Records:

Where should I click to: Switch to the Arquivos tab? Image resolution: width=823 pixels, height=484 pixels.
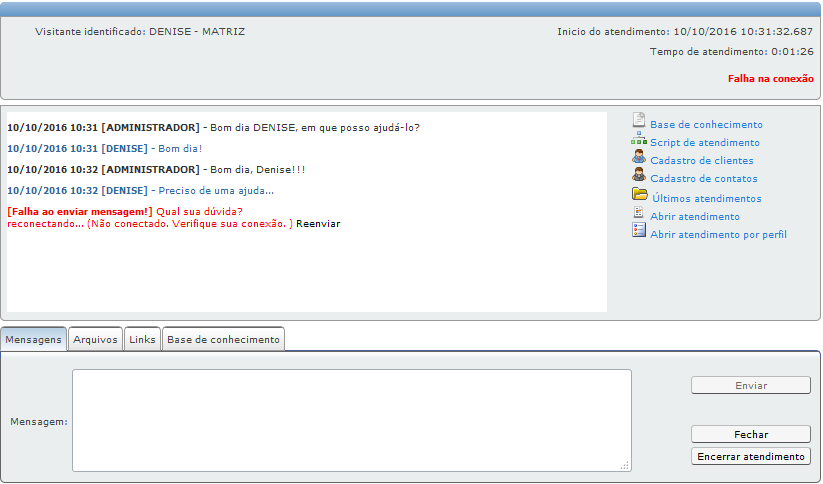click(x=95, y=340)
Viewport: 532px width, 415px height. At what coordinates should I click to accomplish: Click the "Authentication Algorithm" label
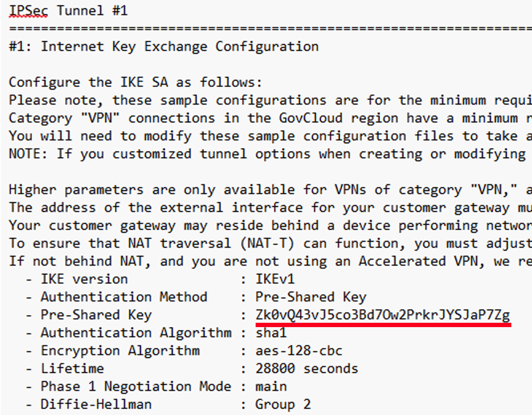point(135,333)
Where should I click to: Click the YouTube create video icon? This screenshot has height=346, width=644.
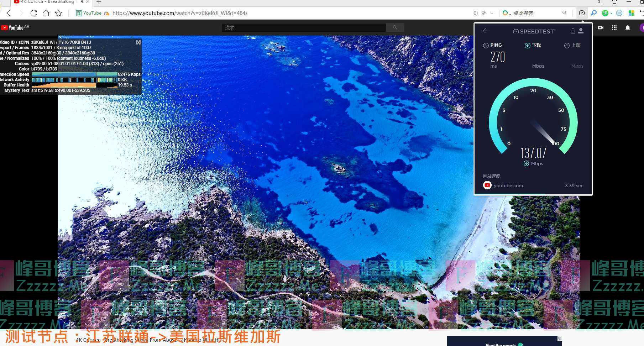(x=601, y=28)
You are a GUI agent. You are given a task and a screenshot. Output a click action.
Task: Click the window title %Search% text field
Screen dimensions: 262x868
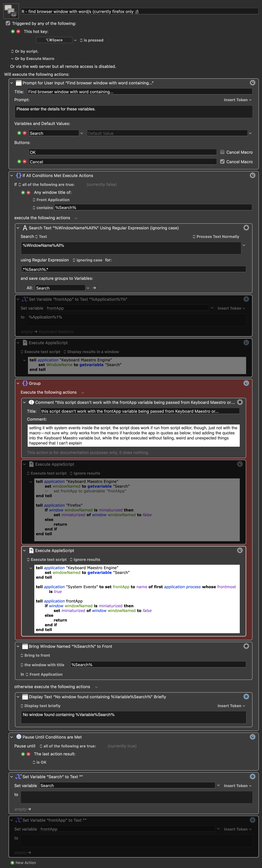(158, 664)
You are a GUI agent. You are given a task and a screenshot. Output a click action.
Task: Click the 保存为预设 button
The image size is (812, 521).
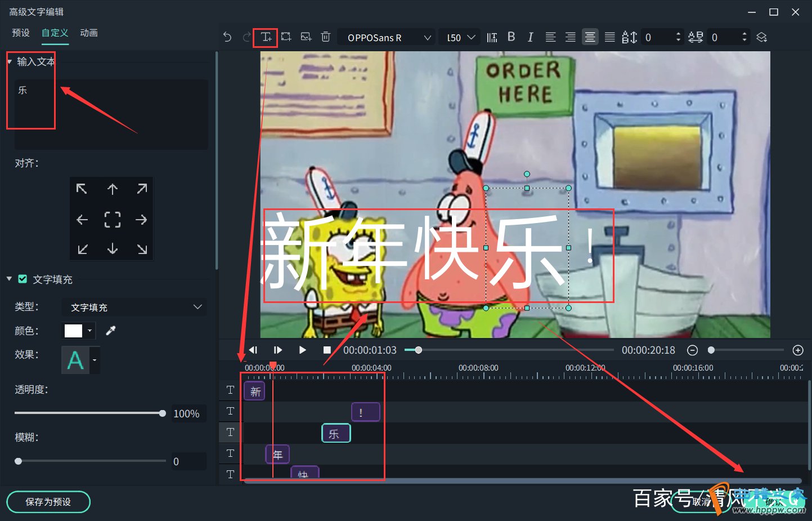48,502
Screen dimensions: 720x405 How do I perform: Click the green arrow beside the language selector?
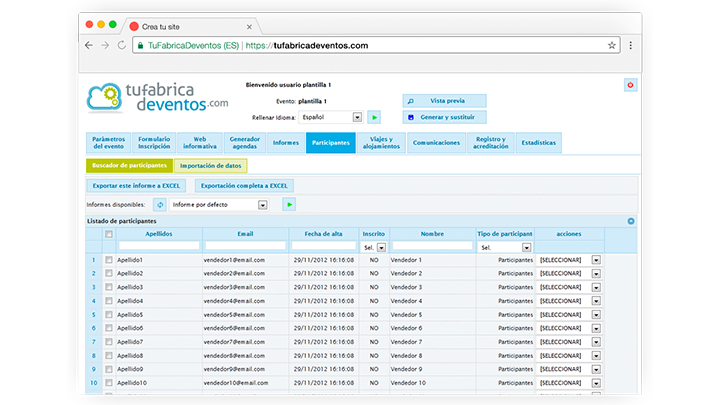374,117
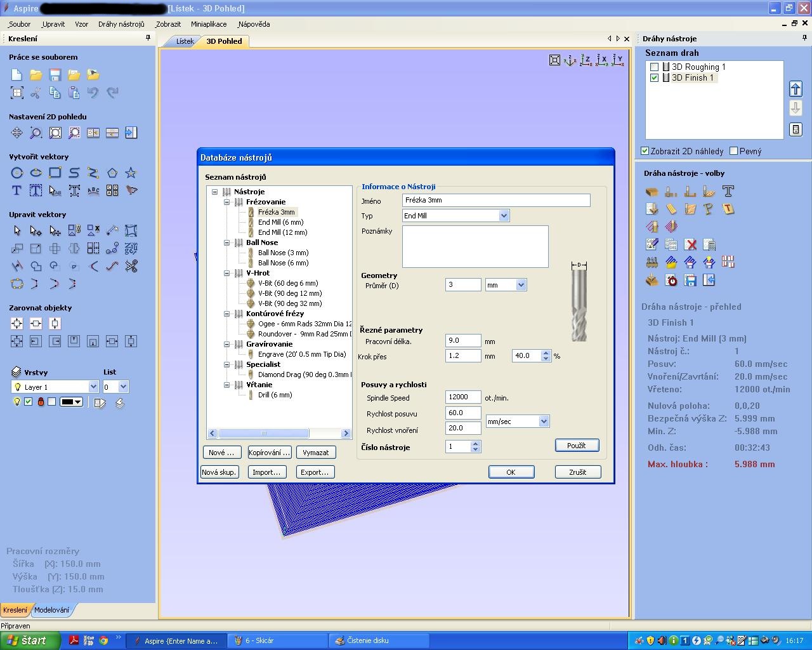
Task: Click the Kopírování button
Action: (x=269, y=453)
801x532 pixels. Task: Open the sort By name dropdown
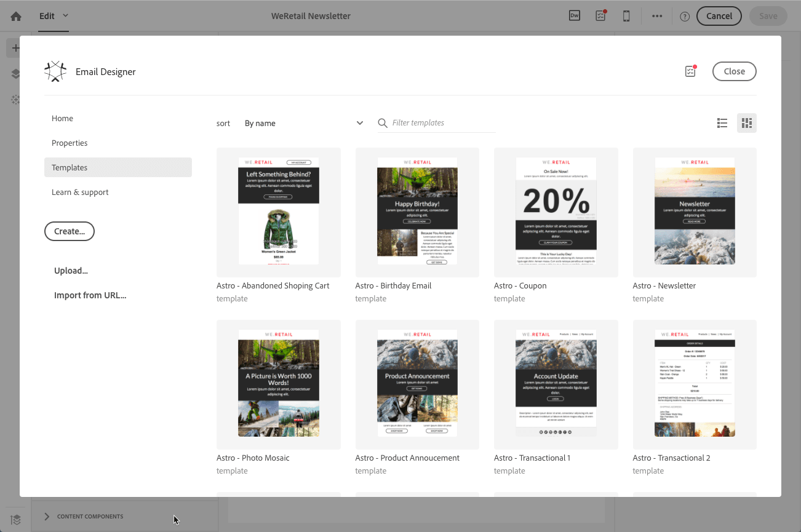[x=304, y=123]
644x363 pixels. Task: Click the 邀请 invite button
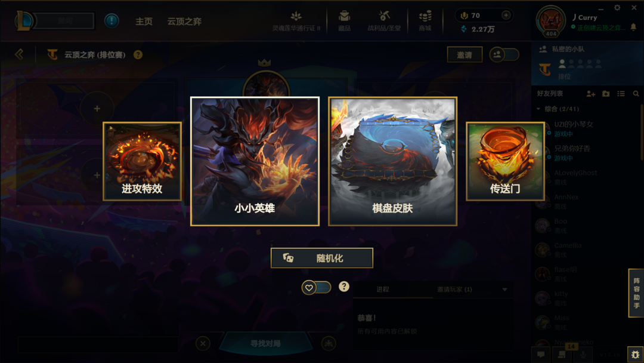[465, 55]
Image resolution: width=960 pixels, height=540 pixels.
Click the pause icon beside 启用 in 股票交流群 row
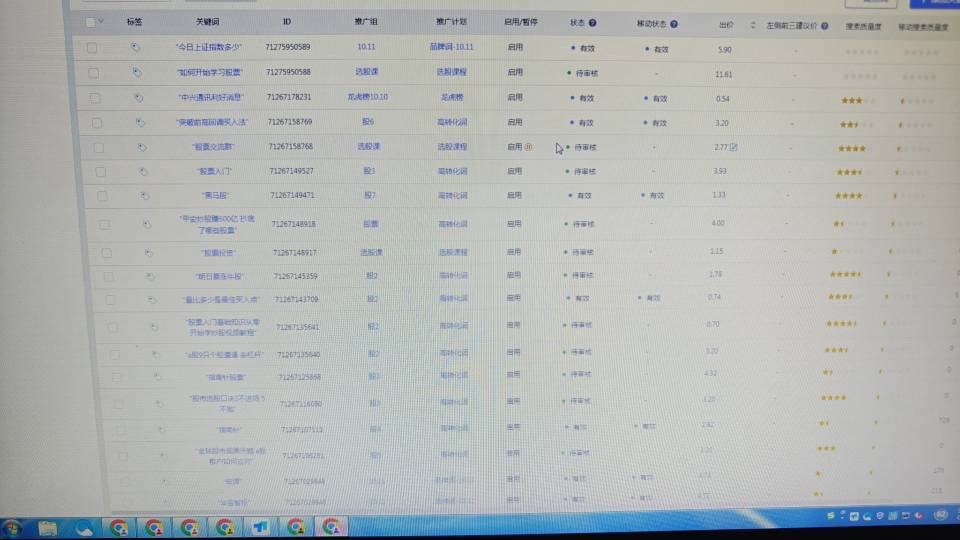tap(528, 147)
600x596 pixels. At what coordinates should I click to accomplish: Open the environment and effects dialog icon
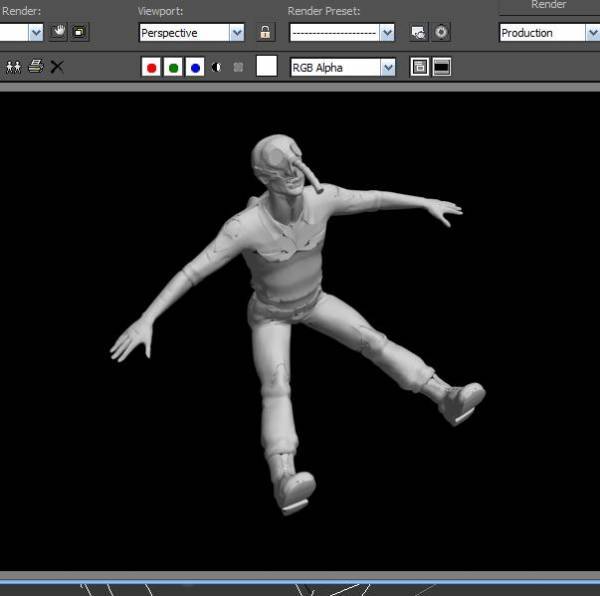[x=441, y=32]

Task instructions: Take the line that contains "600x596 pixels. At" and every line after it up to the end of the records above, and restate them exactly, without the pictures.

Answer for this exercise:
600x596 pixels. At what coordinates should I click to accomplish: Open the environment and effects dialog icon
[x=441, y=32]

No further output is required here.